まぁ気分転換したところで、浮気者に許す気などまったくないが。
ほつき歩いているとなにかを蹴ったような感触がした。
蹴ったそのものはコロコロと前へ転がっていった。
気づいたミラさんはそのコロコロと転がっていったものをみて手に取った。
ミラ「これは…?」
ミラさんが見つけたのは、白いぼんぼんであった。 そして、それを少しずらして見ると青色の生地が少しくっついていた。
そしてまたふと前を見ると王宮があった。
ミラさんは無言のまま、無意識の内に王宮へと入っていった。
王宮内は昼時だったこともあり、やはり人がかなりいる。1人でくる人もいれば、友人ととか、家族連れでーというのもいた。

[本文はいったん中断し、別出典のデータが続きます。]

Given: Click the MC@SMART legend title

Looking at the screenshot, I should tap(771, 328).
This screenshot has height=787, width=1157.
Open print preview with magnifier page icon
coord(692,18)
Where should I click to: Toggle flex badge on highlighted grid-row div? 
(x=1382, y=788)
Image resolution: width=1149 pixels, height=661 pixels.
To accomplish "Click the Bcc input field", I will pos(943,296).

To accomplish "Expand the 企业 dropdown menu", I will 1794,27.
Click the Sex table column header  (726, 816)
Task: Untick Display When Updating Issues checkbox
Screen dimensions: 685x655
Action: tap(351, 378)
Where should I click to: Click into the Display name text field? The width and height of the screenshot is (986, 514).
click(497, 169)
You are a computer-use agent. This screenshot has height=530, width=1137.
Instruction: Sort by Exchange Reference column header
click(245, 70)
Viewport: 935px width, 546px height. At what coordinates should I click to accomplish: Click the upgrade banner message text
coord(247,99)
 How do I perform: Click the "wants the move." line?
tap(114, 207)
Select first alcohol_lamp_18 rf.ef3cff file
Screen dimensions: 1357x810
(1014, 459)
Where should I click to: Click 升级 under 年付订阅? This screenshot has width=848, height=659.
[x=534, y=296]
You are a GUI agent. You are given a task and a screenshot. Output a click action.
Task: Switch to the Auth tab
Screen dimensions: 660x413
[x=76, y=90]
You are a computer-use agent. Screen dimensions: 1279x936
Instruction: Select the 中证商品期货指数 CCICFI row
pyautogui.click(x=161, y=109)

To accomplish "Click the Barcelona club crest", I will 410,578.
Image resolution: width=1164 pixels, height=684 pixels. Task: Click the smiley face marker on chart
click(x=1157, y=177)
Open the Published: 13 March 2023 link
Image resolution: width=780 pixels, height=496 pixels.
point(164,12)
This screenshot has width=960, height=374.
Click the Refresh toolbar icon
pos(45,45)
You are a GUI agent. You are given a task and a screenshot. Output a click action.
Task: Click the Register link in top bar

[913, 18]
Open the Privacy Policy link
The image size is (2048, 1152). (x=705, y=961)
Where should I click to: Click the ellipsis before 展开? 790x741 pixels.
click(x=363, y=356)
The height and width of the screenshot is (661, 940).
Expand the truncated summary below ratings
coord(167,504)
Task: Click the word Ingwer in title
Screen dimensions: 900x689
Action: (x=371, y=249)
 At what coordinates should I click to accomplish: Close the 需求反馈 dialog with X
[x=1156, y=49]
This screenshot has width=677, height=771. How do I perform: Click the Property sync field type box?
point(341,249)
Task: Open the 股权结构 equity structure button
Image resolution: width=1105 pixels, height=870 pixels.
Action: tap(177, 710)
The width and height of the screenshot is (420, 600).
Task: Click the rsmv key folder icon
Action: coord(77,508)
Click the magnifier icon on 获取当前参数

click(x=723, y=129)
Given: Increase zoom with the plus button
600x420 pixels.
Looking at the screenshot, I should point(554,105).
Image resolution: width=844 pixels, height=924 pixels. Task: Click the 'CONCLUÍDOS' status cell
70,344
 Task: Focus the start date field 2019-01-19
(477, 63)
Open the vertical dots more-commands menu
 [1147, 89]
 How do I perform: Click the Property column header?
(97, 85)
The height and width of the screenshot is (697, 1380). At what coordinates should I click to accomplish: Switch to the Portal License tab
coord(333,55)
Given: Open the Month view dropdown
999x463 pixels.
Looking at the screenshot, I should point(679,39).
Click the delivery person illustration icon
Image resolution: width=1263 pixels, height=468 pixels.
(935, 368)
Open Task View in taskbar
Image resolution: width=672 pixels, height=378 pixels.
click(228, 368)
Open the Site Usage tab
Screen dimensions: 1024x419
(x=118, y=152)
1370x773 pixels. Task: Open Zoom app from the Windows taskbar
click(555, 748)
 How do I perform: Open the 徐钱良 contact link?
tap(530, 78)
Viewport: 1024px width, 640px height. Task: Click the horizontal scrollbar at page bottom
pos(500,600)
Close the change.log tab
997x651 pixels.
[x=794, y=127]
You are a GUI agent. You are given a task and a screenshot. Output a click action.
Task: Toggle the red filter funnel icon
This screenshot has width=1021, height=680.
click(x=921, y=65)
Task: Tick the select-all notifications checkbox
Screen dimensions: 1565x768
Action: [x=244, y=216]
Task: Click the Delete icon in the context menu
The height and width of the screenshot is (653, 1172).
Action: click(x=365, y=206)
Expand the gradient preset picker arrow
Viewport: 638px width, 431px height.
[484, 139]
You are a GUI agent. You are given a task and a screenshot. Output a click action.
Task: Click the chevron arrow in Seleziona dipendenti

あちこち見ながら、ミラさんはまっすぐ食堂に入っていった。
大勢の人がいる中、ミラさんは目的の人物だけをさがすべく、一人一人細かく見ていた。
本来なら浮気者なんてどうでもいいし、会いたくもなかったはずだ。
しかし、なにか心が、そう心が何かざわめくというか、もやもやというか、落ち着かない。
そんな心の複雑を持っていたミラさんに、後ろから声がかかってくる。
少し驚いて後ろを見るとさっき自室から出ていった赤丹様が立っていた。
赤丹様はしばらくミラさんを見ているとその複雑の心を読めたかのように喋り始めた。
赤丹「どうですか?過去の世界に行って真実を知るのは。全てを知れていいと思うのですが」
ミラ「…!」
確かにそうだ。
過去に行けば事実を知ることができる。浮気をしたかどうか、写真に写っている女の人は誰なのか。また事実を知ることによって心のもやもやも晴れる。
そんな好条件を、ミラさんは逃さなかった。